Mini-Sentinel is a pilot project to inform the development of an active surveillance system, the Sentinel System, for monitoring the safety of FDA-regulated medical products. FDA’s Center for Biologics Evaluation and Research (CBER) is currently evaluating three different vaccines (RotaTeq, Rotarix and Gardasil) using the Mini-Sentinel system. (http://mini-sentinel.org/product_evaluations/default.aspx)The inclusion of these vaccines as the subject of a Mini-Sentinel safety evaluation does not mean that a causal association exists between the vaccine and the health outcome being investigated.  These evaluations are being conducted to provide better information to help clarify potential safety concerns that have been reported by other surveillance systems and enable FDA to better assess any potential risk.

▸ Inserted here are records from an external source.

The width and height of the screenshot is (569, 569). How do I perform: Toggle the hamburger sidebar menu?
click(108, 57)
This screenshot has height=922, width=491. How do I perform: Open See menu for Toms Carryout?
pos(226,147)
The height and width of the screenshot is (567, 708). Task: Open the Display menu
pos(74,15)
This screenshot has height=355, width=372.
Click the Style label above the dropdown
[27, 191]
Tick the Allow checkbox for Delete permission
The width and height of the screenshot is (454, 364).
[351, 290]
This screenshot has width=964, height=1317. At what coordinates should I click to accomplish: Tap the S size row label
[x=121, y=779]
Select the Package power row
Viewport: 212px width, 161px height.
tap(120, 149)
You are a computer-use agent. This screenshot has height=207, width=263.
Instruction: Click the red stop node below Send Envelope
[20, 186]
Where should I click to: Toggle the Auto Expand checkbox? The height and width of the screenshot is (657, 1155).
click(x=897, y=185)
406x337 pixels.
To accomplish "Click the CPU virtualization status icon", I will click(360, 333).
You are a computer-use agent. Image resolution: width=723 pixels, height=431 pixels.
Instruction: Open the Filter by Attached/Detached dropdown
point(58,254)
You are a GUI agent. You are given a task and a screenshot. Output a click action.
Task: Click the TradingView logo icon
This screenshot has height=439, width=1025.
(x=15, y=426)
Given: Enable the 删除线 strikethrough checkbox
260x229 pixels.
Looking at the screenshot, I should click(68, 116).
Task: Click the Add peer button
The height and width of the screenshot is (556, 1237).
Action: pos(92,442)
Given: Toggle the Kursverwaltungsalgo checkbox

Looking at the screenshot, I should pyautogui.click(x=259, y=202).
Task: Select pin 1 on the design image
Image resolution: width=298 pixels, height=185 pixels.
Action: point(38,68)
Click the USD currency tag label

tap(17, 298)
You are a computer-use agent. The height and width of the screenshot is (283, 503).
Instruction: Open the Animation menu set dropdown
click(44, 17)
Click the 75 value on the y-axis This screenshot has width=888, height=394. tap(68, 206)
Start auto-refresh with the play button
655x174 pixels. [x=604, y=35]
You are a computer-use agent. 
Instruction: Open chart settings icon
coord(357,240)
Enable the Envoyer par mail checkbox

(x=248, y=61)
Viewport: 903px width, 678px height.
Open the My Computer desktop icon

  1. Intussusception after rotavirus vaccination. Intussusception is the most common form of bowel obstruction in infancy and has been closely monitored since the voluntary withdrawal of the first rotavirus vaccine: Rotashield. FDA carefully assessed the risk for intussusception in large clinical trials in more than 60,000 children prior to licensure for both of the currently available rotavirus vaccines (RotaTeq and Rotarix).  No increased risk for intussusception was observed in these trials for either vaccine. However, several postmarketing studies [1],[2] from other countries have subsequently suggested a potential increased risk. (http://www.fda.gov/BiologicsBloodVaccines/Vaccines/ApprovedProducts/ucm142393.htm) FDA is conducting a Mini-Sentinel safety assessment because intussusception is a very rare event and studies thus far have not been large enough to sufficiently evaluate this risk among children in the United States. Mini-Sentinel has the largest general population cohort for vaccine safety surveillance in the United States and FDA is conducting this investigation to better quantify the potential risk of intussusception among US children.   
  2. Venous thromboembolism (VTE) after human papillomavirus vaccine. Venous thromboembolism is a condition that involves blood clots that form in the deep veins of the body (deep vein thrombosis) or in the lungs (pulmonary embolism). VTE can result from a combination of hereditary and acquired risk factors, including hormonal contraception.  FDA approved Gardasil in 2006 based on studies involving more than 21,000 males and females. No increased risk for VTE was identified in these studies. Postlicensure surveillance in the Vaccine Safety Datalink identified no safety risks among eight health outcomes which were evaluated, but a non-statistically significant increased rate of VTE after Gardasil was reported.[3] However, all of the confirmed cases of VTE in this study had other risk factors present that might explain their blood clots. FDA is conducting this Mini-Sentinel safety assessment to evaluate VTE with improved control for these other risk factors.
The results of these two studies will be published and made publicly available upon completion. FDA will evaluate any new safety information from these assessments and will provide updates to healthcare providers and the public to ensure the safe use of vaccines. The Mini-Sentinel safety assessments are part of FDA’s efforts to enhance vaccine safety surveillance, communication, and protection of public health.

[1] Patel MM, López-Collada VR, Bulhões MM, et al. Intussusception risk and health benefits of rotavirus vaccination in Mexico and Brazil. N Engl J Med. 2011 Jun 16;364(24):2283-92.
[2] Buttery JP, Danchin MH, Lee KJ, et al. Intussusception following rotavirus vaccine administration: post-marketing surveillance in the National Immunization Program in Australia. Vaccine. 2011 Apr 5;29(16):3061-6.
[3]Gee J, Naleway A, Shui I, et al. Monitoring the safety of quadrivalent human papillomavirus vaccine: Findings from the Vaccine Safety Datalink. Vaccine. 2011 Oct 26;29(46):8279-84.